Für die gut 500 Schaulustigen war das ein unterhaltsames und spannendes Spektakel: Zu beschwingten Jazz- und Funkmelodien, gespielt von der Weimarer Band «Herr Rynkowski», bugsierten die Fahrer in Millimeterarbeit Speere durch kaum zwei Zentimeter messende Ösen, stapelten Pylonen und Gitterboxen in Höchstgeschwindigkeit und manövrierten mit Hilfe der Dreh- und Neigevorrichtung des Staplers einen Spielzeugball durch ein Labyrinth. Entscheidend waren Zeit und Fehlerquote.

Am Ende trug der aus dem Unstrut-Hainich-Kreis stammende Alexander Leißner (Sponeta GmbH) den Sieg davon. In nur 5 Minuten und 31 Sekunden absolvierte er die vier aufgebauten Parcoursstrecken, die es in puncto Kniffligkeit durchaus mit so mancher «Wetten dass…?!»- Aktion aufnehmen konnten.
Alexander Leißner darf nun im VW-Cabriolet nach Aschaffenburg zur Deutschen Meisterschaft (vom 24. bis 26. September) reisen und erhält darüber hinaus ein Preisgeld von 250 Euro sowie einen Übernachtungsgutschein für eine Kurzreise nach Wiesbaden.
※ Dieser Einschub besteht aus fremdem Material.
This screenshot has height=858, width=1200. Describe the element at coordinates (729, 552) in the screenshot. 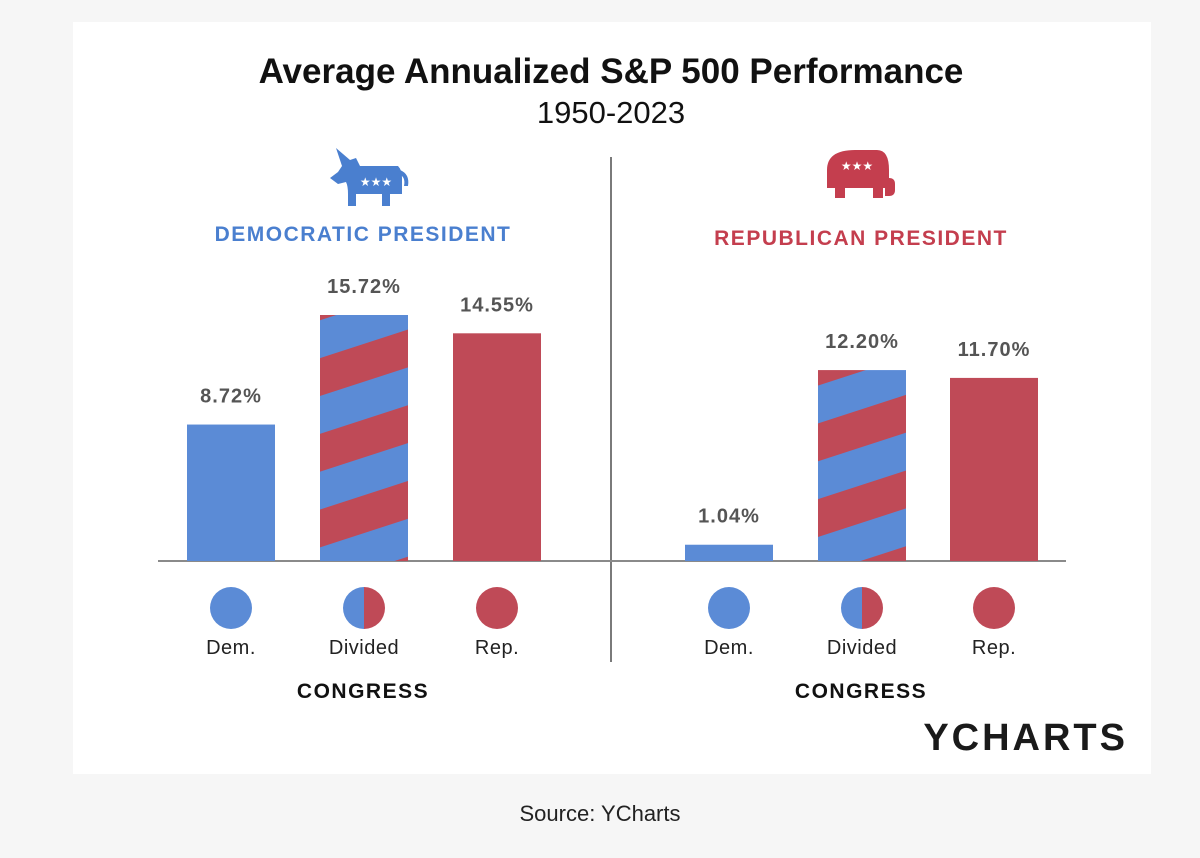

I see `bar-rep-pres-dem` at that location.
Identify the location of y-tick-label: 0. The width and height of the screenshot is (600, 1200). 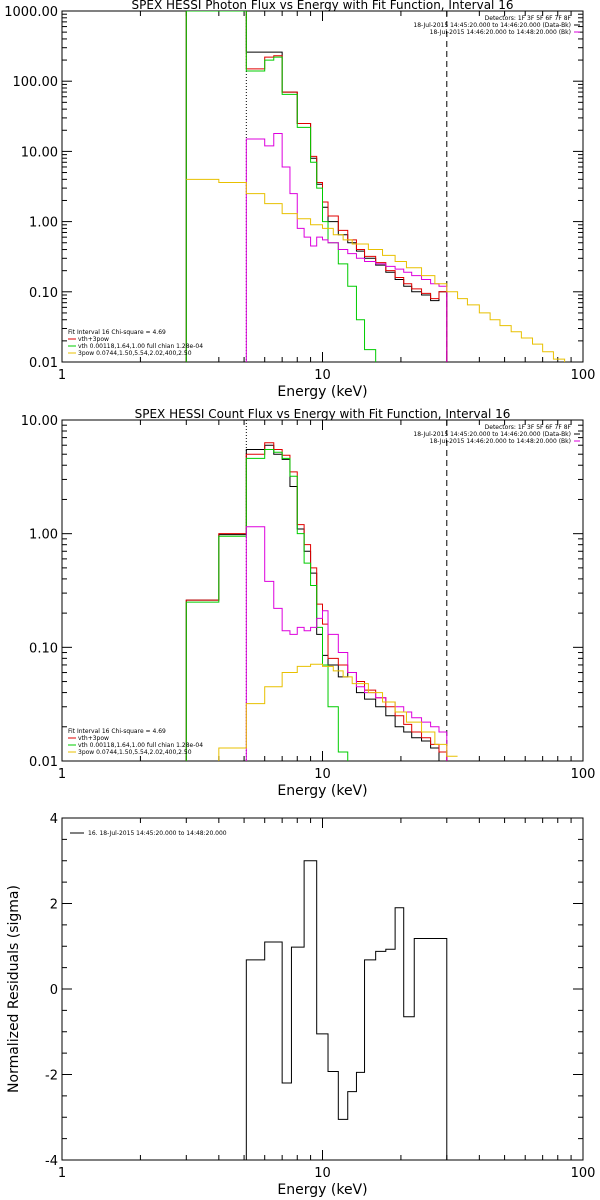
(54, 990).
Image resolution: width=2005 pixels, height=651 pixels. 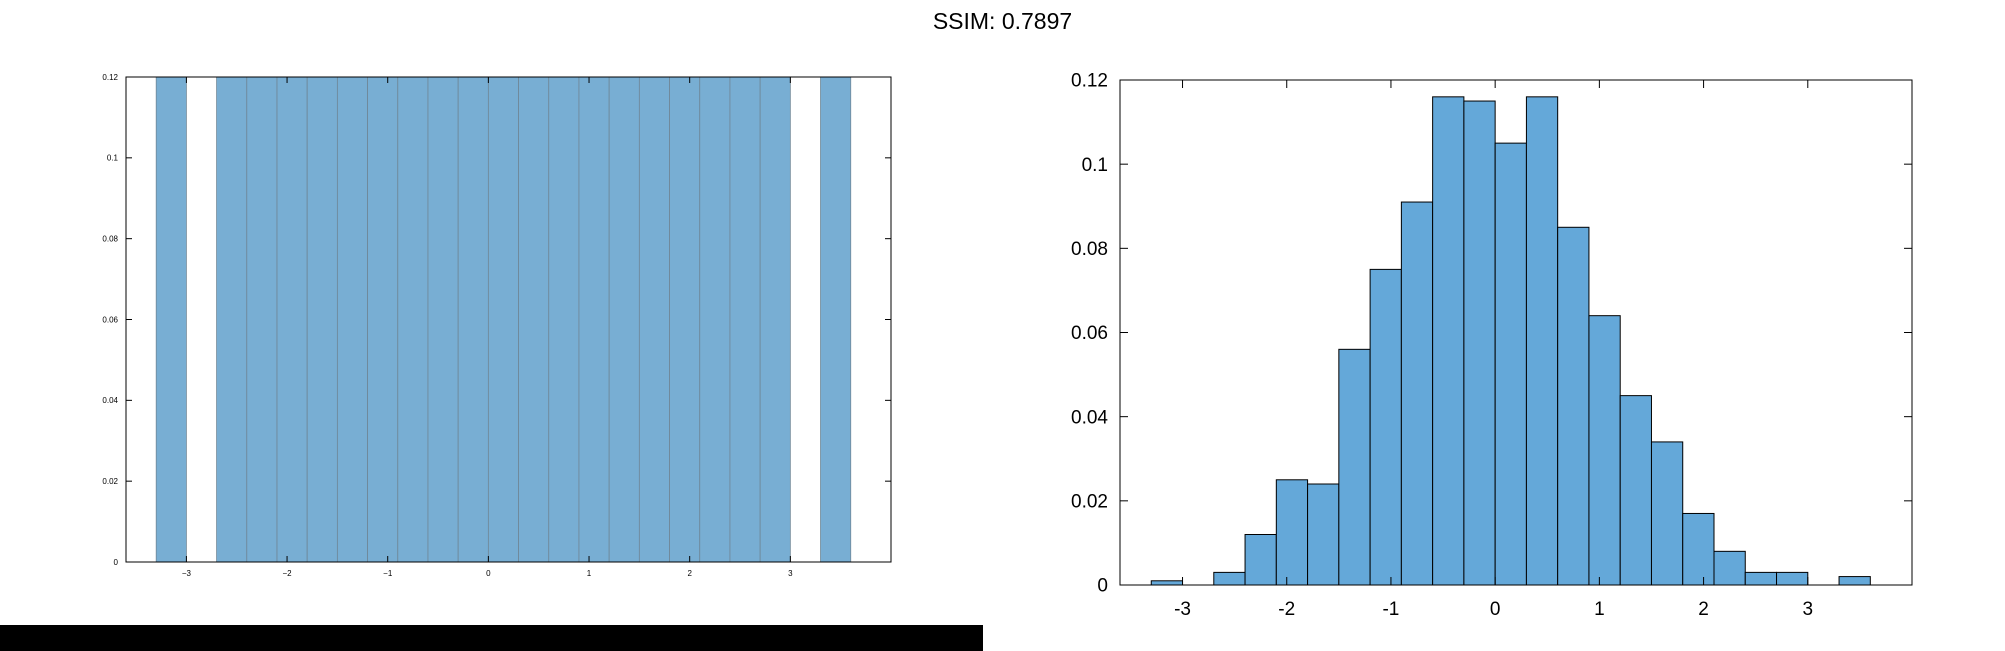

Den zweiten Platz belegte Martin Buchholz aus Berka Werra (HP Pelzer), Dritter wurde Udo Winter (Muschert & Gierse) aus Heiligenstadt.
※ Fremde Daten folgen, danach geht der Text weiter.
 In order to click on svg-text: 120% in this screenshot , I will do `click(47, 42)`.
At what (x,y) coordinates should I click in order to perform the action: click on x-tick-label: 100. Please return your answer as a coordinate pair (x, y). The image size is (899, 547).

Beide qualifizierten sich ebenfalls für die Meisterschaft, erhielten Preisgelder und Übernachtungsgutscheine.
Auf ein Spätfrühstück im Pentahotel kann sich Stefan Damm aus Eisenach (Rege Motorenteile) freuen. Er war Stationsbester beim Stapeln von Gitterboxen.

Sven Lindig, Geschäftsführer des traditionsreichen Eisenacher Familienbetriebs, ist mit der Veranstaltung sehr zufrieden: «Es war eine Superstimmung und das Wetter hat bestens mitgespielt.» Zwischen den Parcours-Stationen wuselte im schönsten Sonnenschein bereits der Staplerfahrer-Nachwuchs: Im Kinder-Tretstapler absolvierten die ganz Kleinen mit bunt geschminkten Gesichtern erste Hindernisstrecken und nahmen Plastikpaletten auf.
Auf gemütlichen Gartensofas und -sesseln sitzend konnten sich Wettkampf-Teilnehmer und Besucher entspannen. Dazu gab es Kaffee und Kuchen sowie Bratwurst vom Holzkohlegrill.

Den Erlös der verkauften Speisen und Getränke spendet LINDIG Fördertechnik für einen guten Zweck und legt den gleichen Betrag noch einmal drauf: 1300 Euro kamen zusammen, 2600 Euro gehen nun an das Kinderhospiz Mitteldeutschland.